Please return only the lines from the one showing "Given: Open the 183 followers list" to the end of the entries, keeping both ends and dropping every picture.

=== DATA TO USE ===

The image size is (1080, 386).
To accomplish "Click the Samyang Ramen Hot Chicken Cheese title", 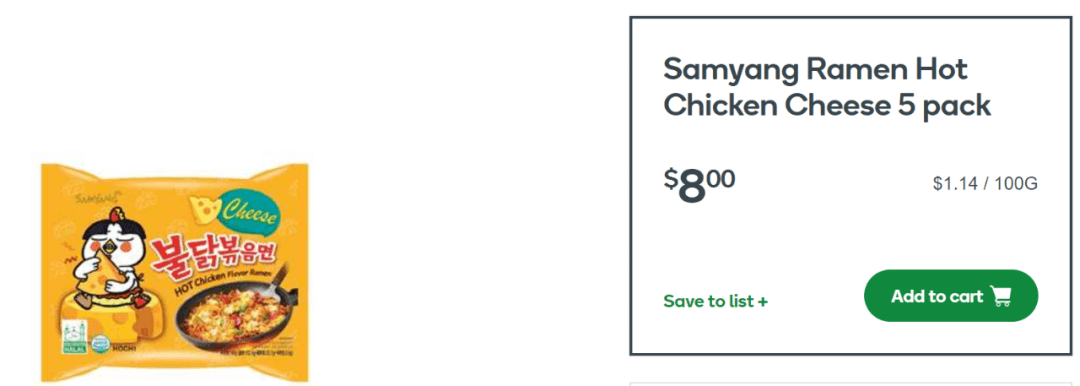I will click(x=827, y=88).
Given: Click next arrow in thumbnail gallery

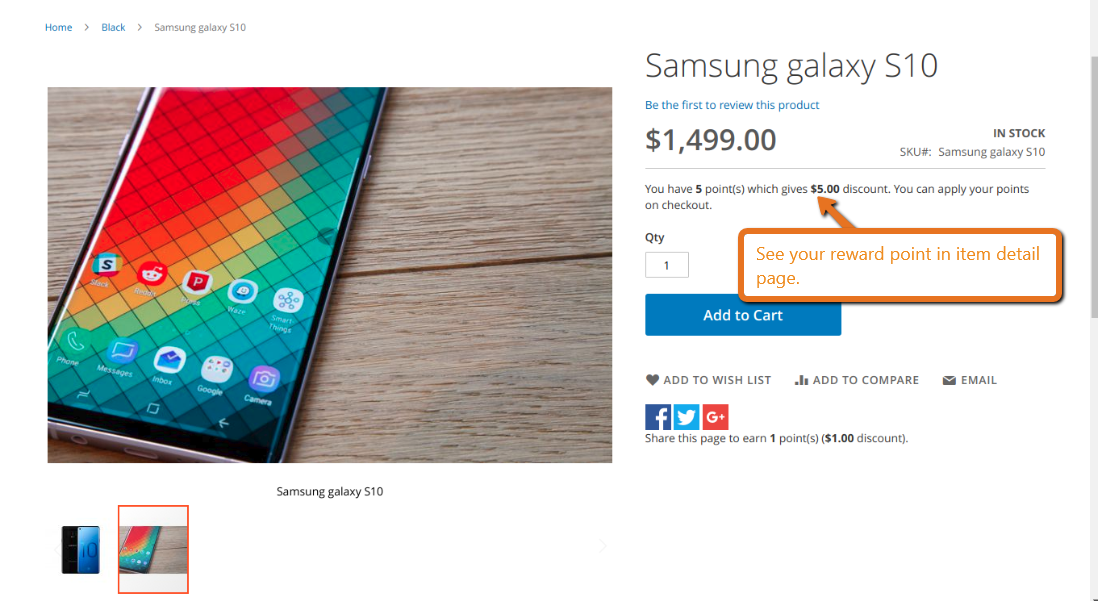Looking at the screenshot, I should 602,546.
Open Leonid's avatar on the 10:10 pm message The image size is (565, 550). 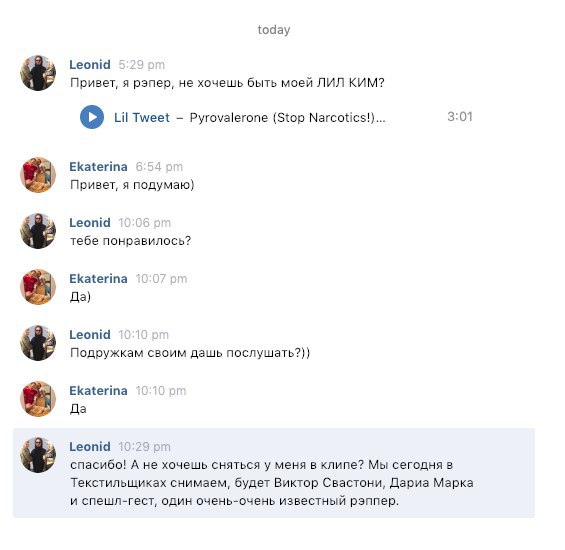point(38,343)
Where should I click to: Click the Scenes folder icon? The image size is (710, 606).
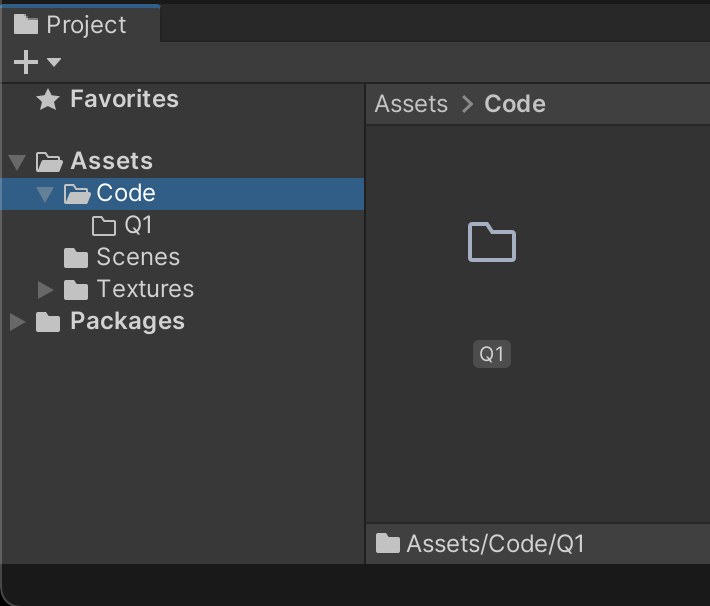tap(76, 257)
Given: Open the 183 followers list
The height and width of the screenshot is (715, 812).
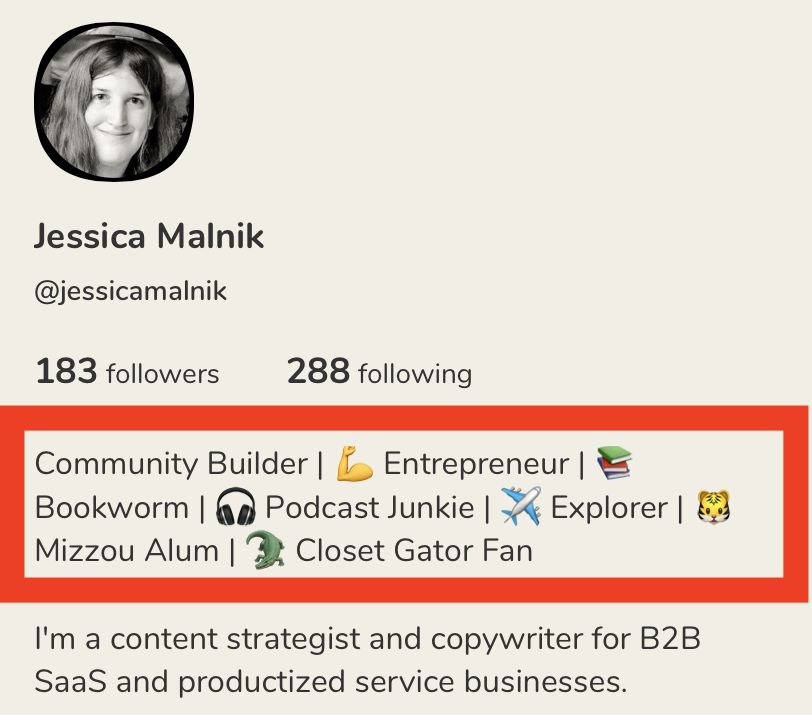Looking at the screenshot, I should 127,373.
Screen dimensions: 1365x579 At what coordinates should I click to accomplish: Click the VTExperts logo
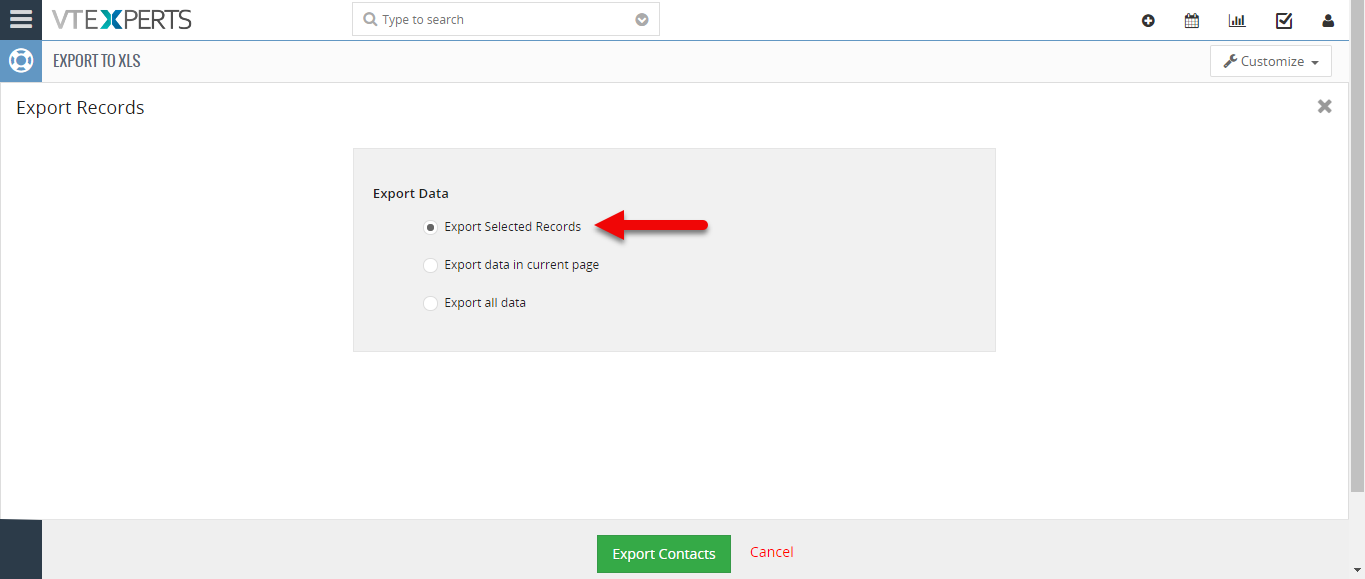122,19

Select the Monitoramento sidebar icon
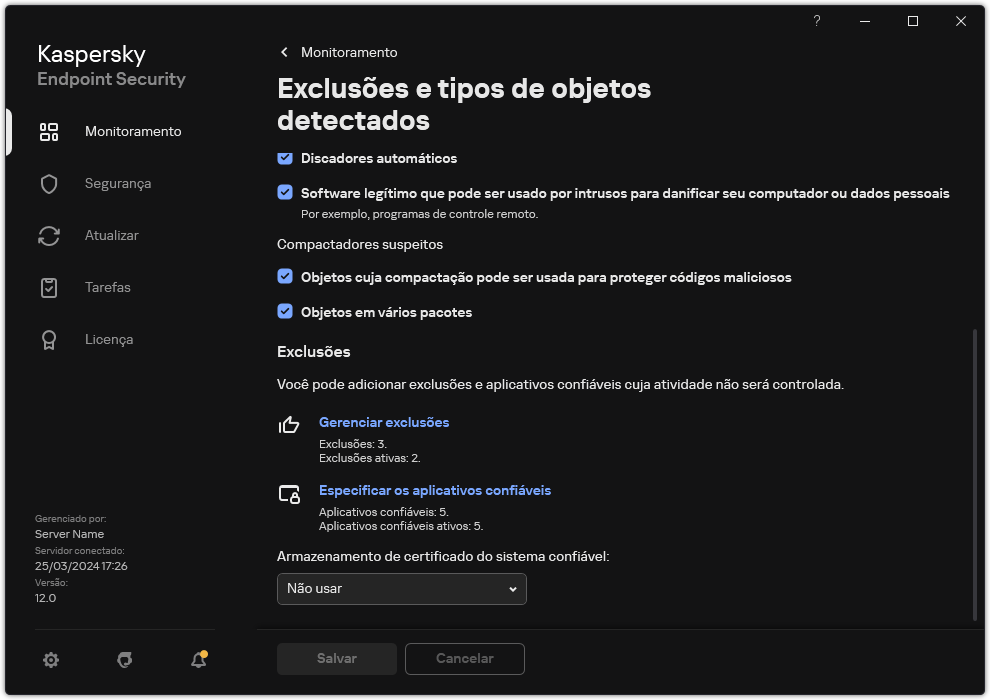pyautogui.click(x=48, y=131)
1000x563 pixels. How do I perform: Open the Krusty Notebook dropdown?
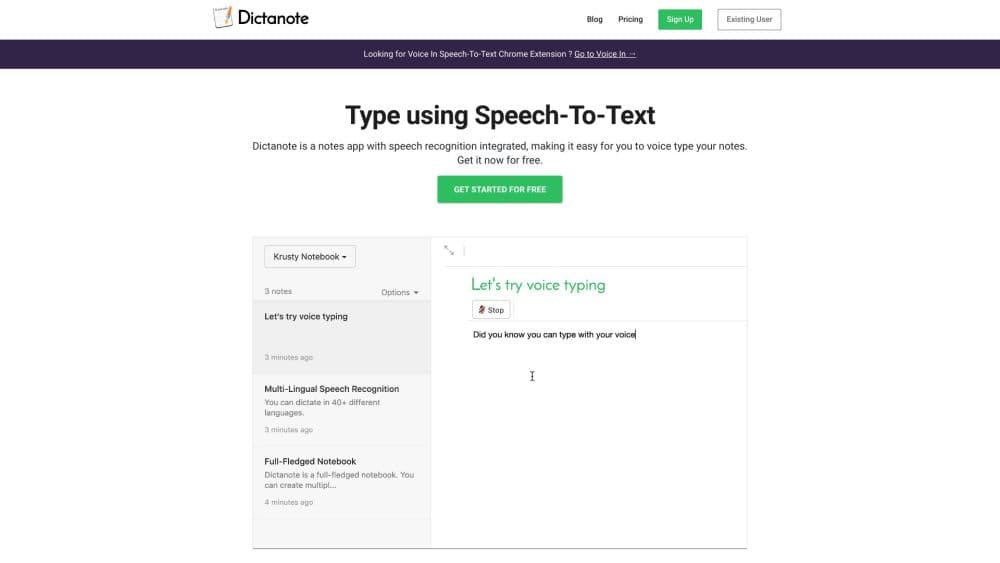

===

* **YOUR RESPONSE**
Given: Open the 183 followers list
The height and width of the screenshot is (715, 812).
Looking at the screenshot, I should 127,373.
Screen dimensions: 1365x579 At what coordinates should I click to accomplish: Click the VTExperts logo
122,19

Select the Monitoramento sidebar icon
pyautogui.click(x=48, y=131)
1000x563 pixels. How do I perform: Open the Krusty Notebook dropdown?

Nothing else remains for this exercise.